What the task requires
The data must be written out once more, precisely as given.

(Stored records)
★ ★ ★ ★ ★

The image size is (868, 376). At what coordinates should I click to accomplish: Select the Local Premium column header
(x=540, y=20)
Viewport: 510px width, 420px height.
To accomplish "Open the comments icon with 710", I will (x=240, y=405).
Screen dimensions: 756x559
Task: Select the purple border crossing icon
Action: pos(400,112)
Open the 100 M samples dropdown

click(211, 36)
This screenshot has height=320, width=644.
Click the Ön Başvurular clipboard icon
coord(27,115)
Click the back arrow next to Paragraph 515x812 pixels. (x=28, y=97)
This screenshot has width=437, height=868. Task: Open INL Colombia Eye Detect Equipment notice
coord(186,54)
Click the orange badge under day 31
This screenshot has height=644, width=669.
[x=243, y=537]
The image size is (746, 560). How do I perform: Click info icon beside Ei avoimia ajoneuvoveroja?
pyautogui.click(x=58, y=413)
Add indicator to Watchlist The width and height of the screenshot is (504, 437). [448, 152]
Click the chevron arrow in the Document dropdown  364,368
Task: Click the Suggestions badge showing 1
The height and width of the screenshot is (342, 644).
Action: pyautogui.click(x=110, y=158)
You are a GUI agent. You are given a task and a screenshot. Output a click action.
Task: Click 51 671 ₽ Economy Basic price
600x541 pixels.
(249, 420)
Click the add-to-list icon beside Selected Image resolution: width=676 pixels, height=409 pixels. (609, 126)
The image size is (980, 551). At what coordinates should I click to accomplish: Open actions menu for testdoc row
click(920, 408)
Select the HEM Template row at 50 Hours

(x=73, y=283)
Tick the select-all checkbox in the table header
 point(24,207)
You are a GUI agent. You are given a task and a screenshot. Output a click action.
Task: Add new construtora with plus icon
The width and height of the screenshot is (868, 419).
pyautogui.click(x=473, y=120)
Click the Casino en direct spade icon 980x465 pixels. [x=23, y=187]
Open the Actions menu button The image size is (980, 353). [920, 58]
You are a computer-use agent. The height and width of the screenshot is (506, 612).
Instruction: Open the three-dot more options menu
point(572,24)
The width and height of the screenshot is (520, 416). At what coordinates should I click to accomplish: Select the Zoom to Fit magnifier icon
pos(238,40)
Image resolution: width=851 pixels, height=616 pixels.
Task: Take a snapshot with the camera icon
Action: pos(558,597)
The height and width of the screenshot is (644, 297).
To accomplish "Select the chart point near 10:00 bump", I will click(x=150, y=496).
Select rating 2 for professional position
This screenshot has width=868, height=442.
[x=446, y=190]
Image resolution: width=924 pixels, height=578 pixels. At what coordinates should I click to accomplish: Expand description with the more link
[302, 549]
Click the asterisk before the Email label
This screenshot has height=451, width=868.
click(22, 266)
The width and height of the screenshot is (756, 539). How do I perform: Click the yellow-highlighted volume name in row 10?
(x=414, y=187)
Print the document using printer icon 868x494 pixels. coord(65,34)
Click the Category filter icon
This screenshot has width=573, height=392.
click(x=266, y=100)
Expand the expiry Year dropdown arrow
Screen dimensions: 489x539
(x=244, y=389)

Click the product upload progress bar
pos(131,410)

★ ★ ★ ★ ★

Answer box
The image size is (868, 376). At what coordinates should I click to accomplish: Select the Local Premium column header
(x=540, y=20)
Viewport: 510px width, 420px height.
To accomplish "Open the comments icon with 710", I will (x=240, y=405).
Screen dimensions: 756x559
Task: Select the purple border crossing icon
Action: pos(400,112)
Open the 100 M samples dropdown

click(211, 36)
This screenshot has height=320, width=644.
Click the Ön Başvurular clipboard icon
coord(27,115)
Click the back arrow next to Paragraph 515x812 pixels. (x=28, y=97)
This screenshot has width=437, height=868. Task: Open INL Colombia Eye Detect Equipment notice
coord(186,54)
Click the orange badge under day 31
This screenshot has height=644, width=669.
[x=243, y=537]
The image size is (746, 560). How do I perform: Click info icon beside Ei avoimia ajoneuvoveroja?
pyautogui.click(x=58, y=413)
Add indicator to Watchlist The width and height of the screenshot is (504, 437). [448, 152]
Click the chevron arrow in the Document dropdown  364,368
Task: Click the Suggestions badge showing 1
The height and width of the screenshot is (342, 644).
Action: pyautogui.click(x=110, y=158)
You are a GUI agent. You are given a task and a screenshot. Output a click action.
Task: Click 51 671 ₽ Economy Basic price
600x541 pixels.
(249, 420)
Click the add-to-list icon beside Selected Image resolution: width=676 pixels, height=409 pixels. (609, 126)
The image size is (980, 551). At what coordinates should I click to accomplish: Open actions menu for testdoc row
click(920, 408)
Select the HEM Template row at 50 Hours

(x=73, y=283)
Tick the select-all checkbox in the table header
 point(24,207)
You are a GUI agent. You are given a task and a screenshot. Output a click action.
Task: Add new construtora with plus icon
The width and height of the screenshot is (868, 419).
pyautogui.click(x=473, y=120)
Click the Casino en direct spade icon 980x465 pixels. [x=23, y=187]
Open the Actions menu button The image size is (980, 353). [920, 58]
You are a computer-use agent. The height and width of the screenshot is (506, 612).
Instruction: Open the three-dot more options menu
point(572,24)
The width and height of the screenshot is (520, 416). At what coordinates should I click to accomplish: Select the Zoom to Fit magnifier icon
pos(238,40)
Image resolution: width=851 pixels, height=616 pixels.
Task: Take a snapshot with the camera icon
Action: pos(558,597)
The height and width of the screenshot is (644, 297).
To accomplish "Select the chart point near 10:00 bump", I will click(x=150, y=496).
Select rating 2 for professional position
This screenshot has width=868, height=442.
[x=446, y=190]
Image resolution: width=924 pixels, height=578 pixels. At what coordinates should I click to accomplish: Expand description with the more link
[302, 549]
Click the asterisk before the Email label
This screenshot has height=451, width=868.
click(22, 266)
The width and height of the screenshot is (756, 539). How do I perform: Click the yellow-highlighted volume name in row 10?
(x=414, y=187)
Print the document using printer icon 868x494 pixels. coord(65,34)
Click the Category filter icon
This screenshot has width=573, height=392.
click(x=266, y=100)
Expand the expiry Year dropdown arrow
Screen dimensions: 489x539
(x=244, y=389)

Click the product upload progress bar
pos(131,410)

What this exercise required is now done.